A counselor surnamed Liao from a military-style rehab camp in Chengdu, Sichuan Province, denied that any abuse has ever occurred in their camp but admitted that drillmasters intensify physical training to punish those teens who refuse to submit.

"Youngsters who break rules or refuse to change their minds and behavior will be asked to stand at attention, run or carry tires," he told the Global Times.

Similar to prison

Nearly 90 percent of patients treated at Liao's camp are 14 or 15 years of age and obsessed with computer games. Normally they must live on-site for a period of six months to one year at a cost 25,800 yuan ($3,761) for the first six months and 2,000 yuan for each month after that. Every student is personally monitored by a teacher 24 hours per day, 7 days a week, similar to a prison or military barrack.

"Parents don't need to worry if their children will flee from our camp to go surf the Internet," Liao said. "A teacher follows every child wherever he or she goes, even to the toilet. At night, four or five children share a room, along with a teacher and a drillmaster, to maintain order."

According to Liao, drillmasters at their camp are retired soldiers who once served in the People's Liberation Army. Their teachers all graduated from universities or colleges and have teaching certification. Students attend four classes every morning and four in the afternoon, followed by a self-study period in the evening.
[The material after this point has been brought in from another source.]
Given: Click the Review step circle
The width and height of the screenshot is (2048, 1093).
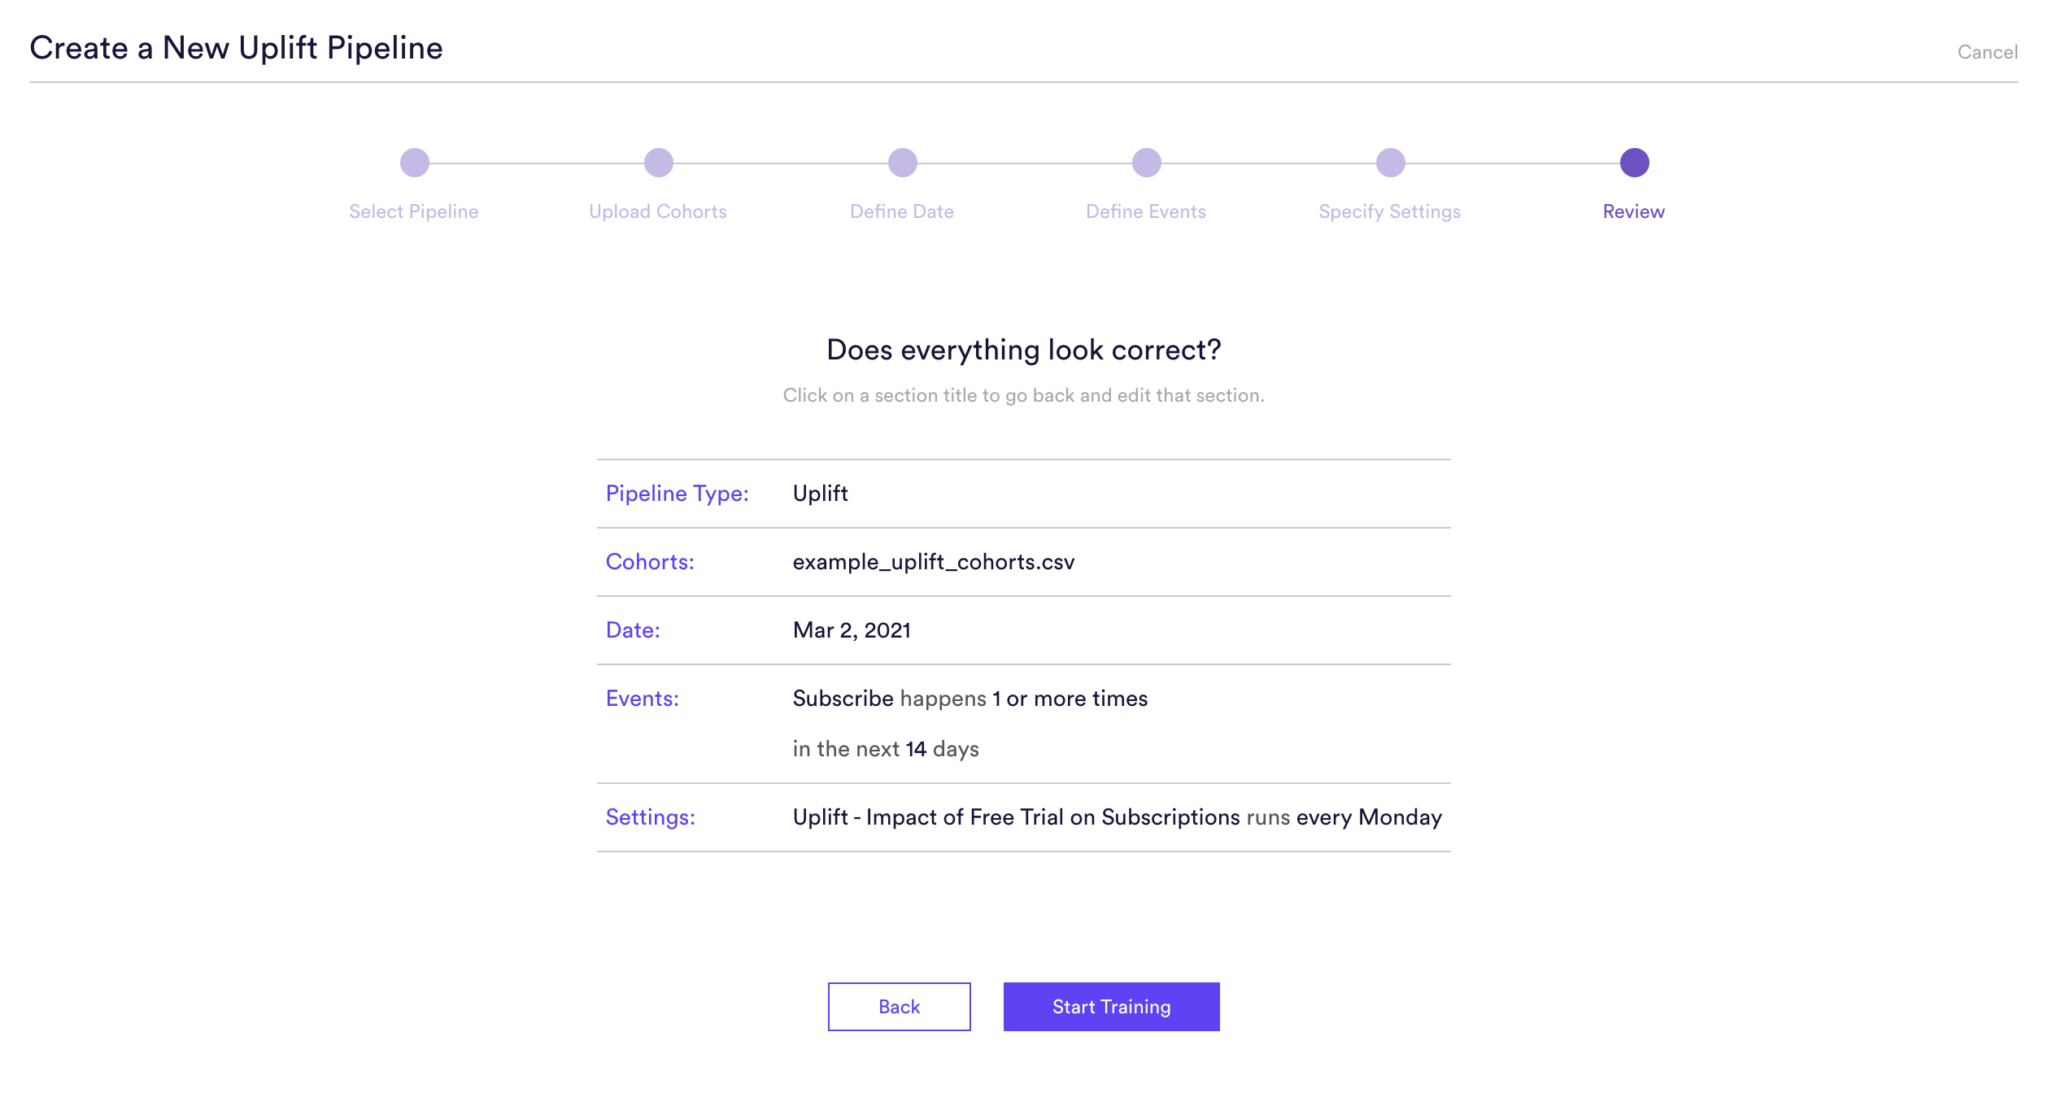Looking at the screenshot, I should (x=1634, y=162).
Unlike a normal school, however, morning sessions follow the Alcoholics Anonymous (AA) "quasi-ritualized therapeutic sessions" method, where they must make self-criticisms and group-criticism of their behavior and attitudes. Teenage addicts at the camp also receive one-to-one and group psychological therapy with counselors holding professional certifications.

But psychologist Wan Lizhu from the Ruiling Consulting Center in Shanghai, who for the past decade has helped adolescents out of Internet overuse, believes that Internet camps bring more harm than benefits. "Once I met an adolescent who refused to return to such a camp in Guangdong Province. He was so depressed and helpless in that environment that he almost had a mental breakdown."

Wan told the Global Times that many Internet camps use violence to intimidate teenagers; some have reportedly being whipped with a lash and others locked in pitch-black solitary confinement cells. Weak-willed children might be frightened into quitting the Internet in order not to be sent back to the camp, but stubborn or aggressive children instead tend to develop a deep hatred toward their parents and authorities and use their time in isolation to plot their revenge.